====== Page ======

Tuesday, October 28, 2008

Using the FOR Clause in Pro*C (Oracle)

Using the FOR Clause

You can use the optional embedded SQL FOR clause to set the number of array elements processed by any of the following SQL statements:

DELETE
EXECUTE
FETCH
INSERT
OPEN
UPDATE

The FOR clause is especially useful in UPDATE, INSERT, and DELETE statements. With these statements you might not want to use the entire array. The FOR clause lets you limit the elements used to just the number you need, as the following example shows:

char emp_name[100][20];
float salary[100];
int rows_to_insert;

/* populate the host arrays */
rows_to_insert = 25; /* set FOR-clause variable */
EXEC SQL FOR :rows_to_insert /* will process only 25 rows */
INSERT INTO emp (ename, sal)
VALUES (:emp_name, :salary);
The FOR clause can use an integer host variable to count array elements, or an integer literal. A complex C expression that resolves to an integer cannot be used. For example, the following statement that uses an integer expression is illegal:


EXEC SQL FOR :rows_to_insert + 5 /* illegal */
INSERT INTO emp (ename, empno, sal)

====== Supplied entries ======

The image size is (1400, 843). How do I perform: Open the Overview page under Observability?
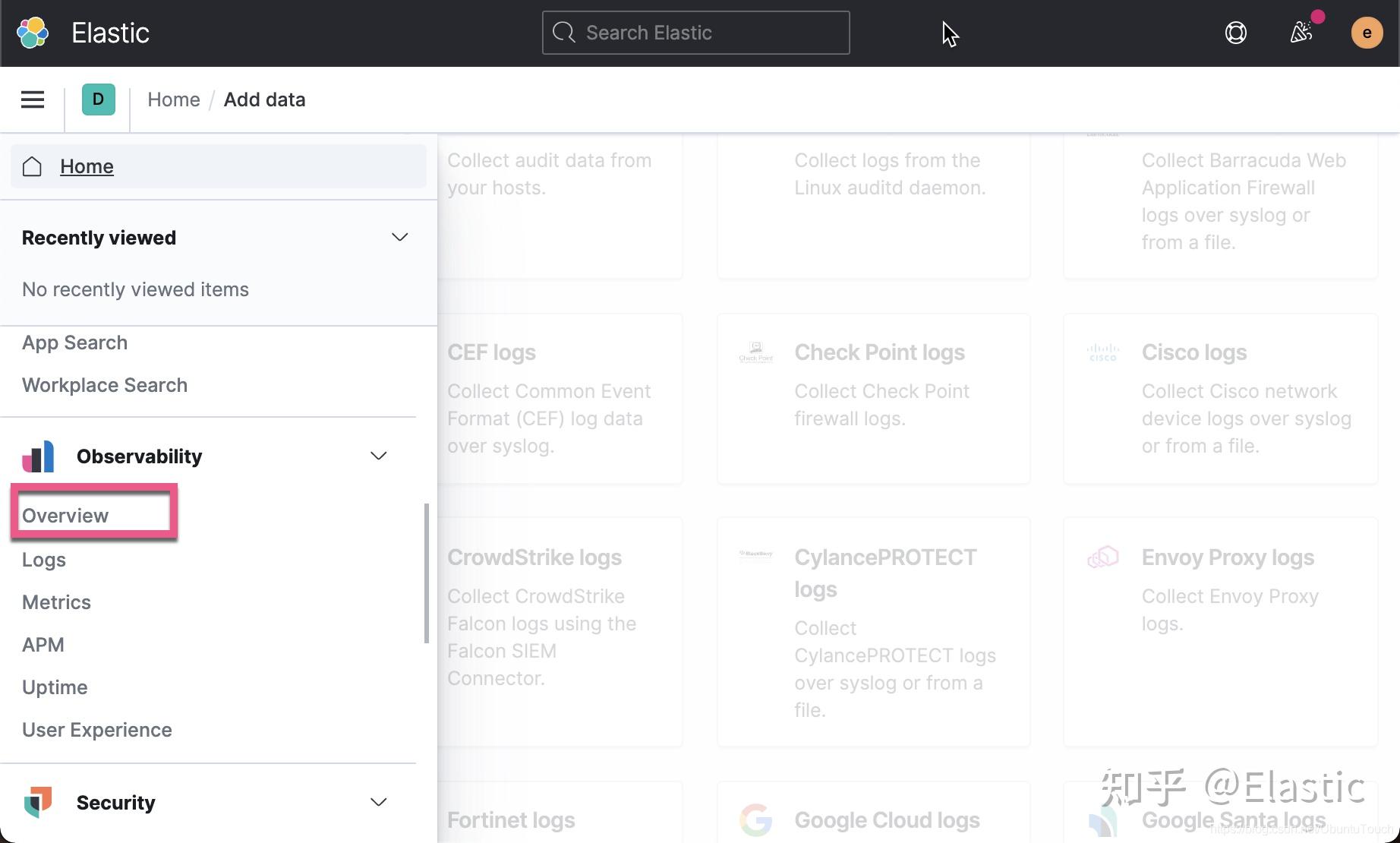(x=65, y=515)
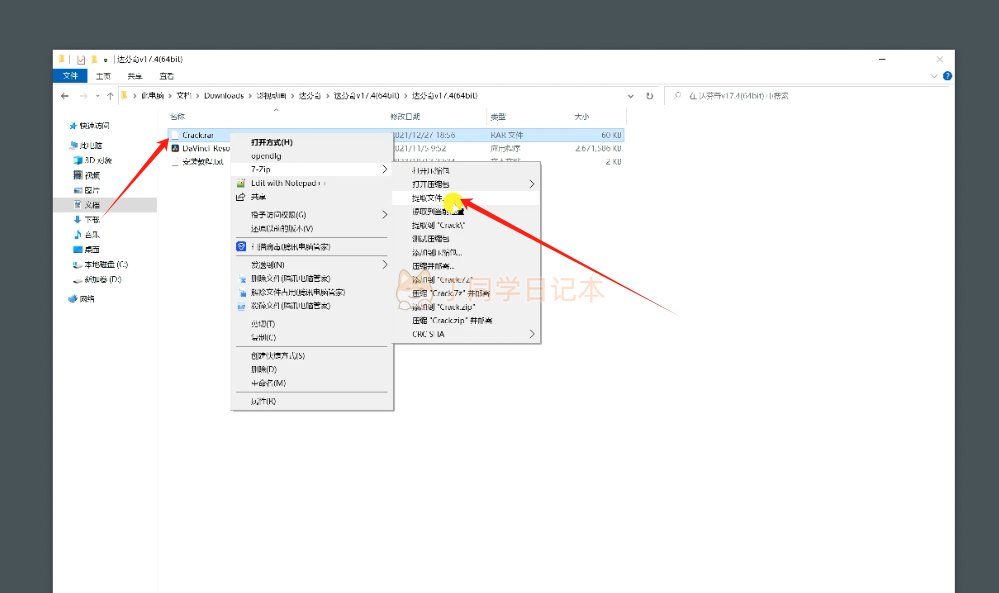Expand the CRC SHA submenu
This screenshot has width=999, height=593.
tap(470, 334)
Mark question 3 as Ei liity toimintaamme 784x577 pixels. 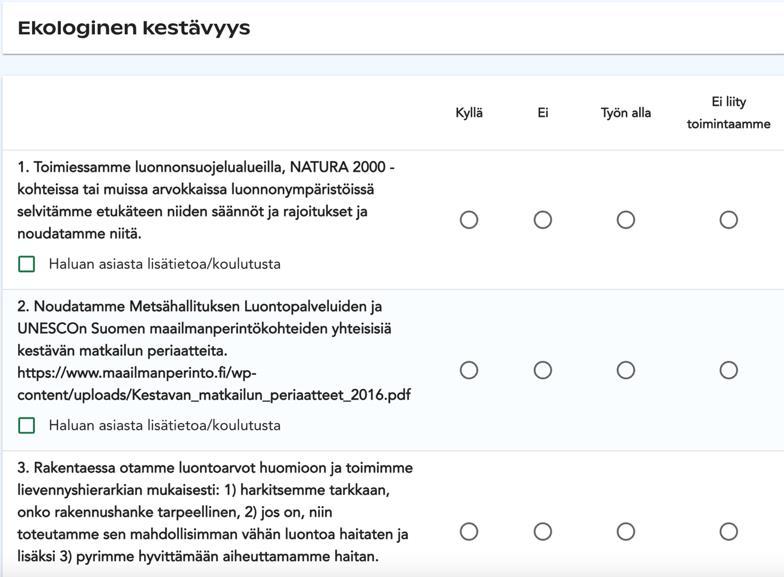pyautogui.click(x=729, y=532)
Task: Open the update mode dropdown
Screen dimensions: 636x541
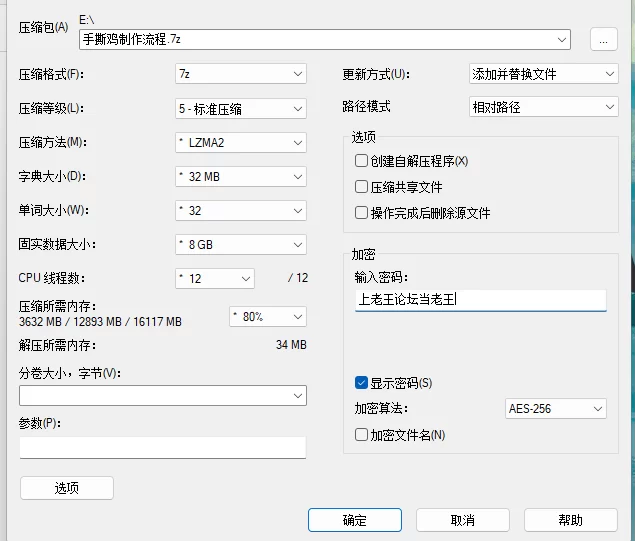Action: [544, 74]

======

▸ Tasks and exercises:
(1) Answer these questions on the Pro*C article:
(a) Which SQL statements does the article list as ones whose array processing the FOR clause can set?
(b) How many rows will the example INSERT statement process?
(c) What two kinds of value can the FOR clause use to count array elements?
(2) Carry on the Pro*C article from the point at which it stops.

▸ Answer list:
(1)
(a) DELETE, EXECUTE, FETCH, INSERT, OPEN, and UPDATE.
(b) 25 rows.
(c) An integer host variable or an integer literal.

(2)
VALUES (:emp_name, :emp_number, :salary);
The FOR clause variable specifies the number of array elements to be processed. Make sure the number is not larger than the smallest array dimension. Also, the number must be positive. If it is negative or zero, no rows are processed and Oracle issues an error message.


Restrictions
Two restrictions keep FOR clause semantics clear. You cannot use the FOR clause in a SELECT statement or with the CURRENT OF clause.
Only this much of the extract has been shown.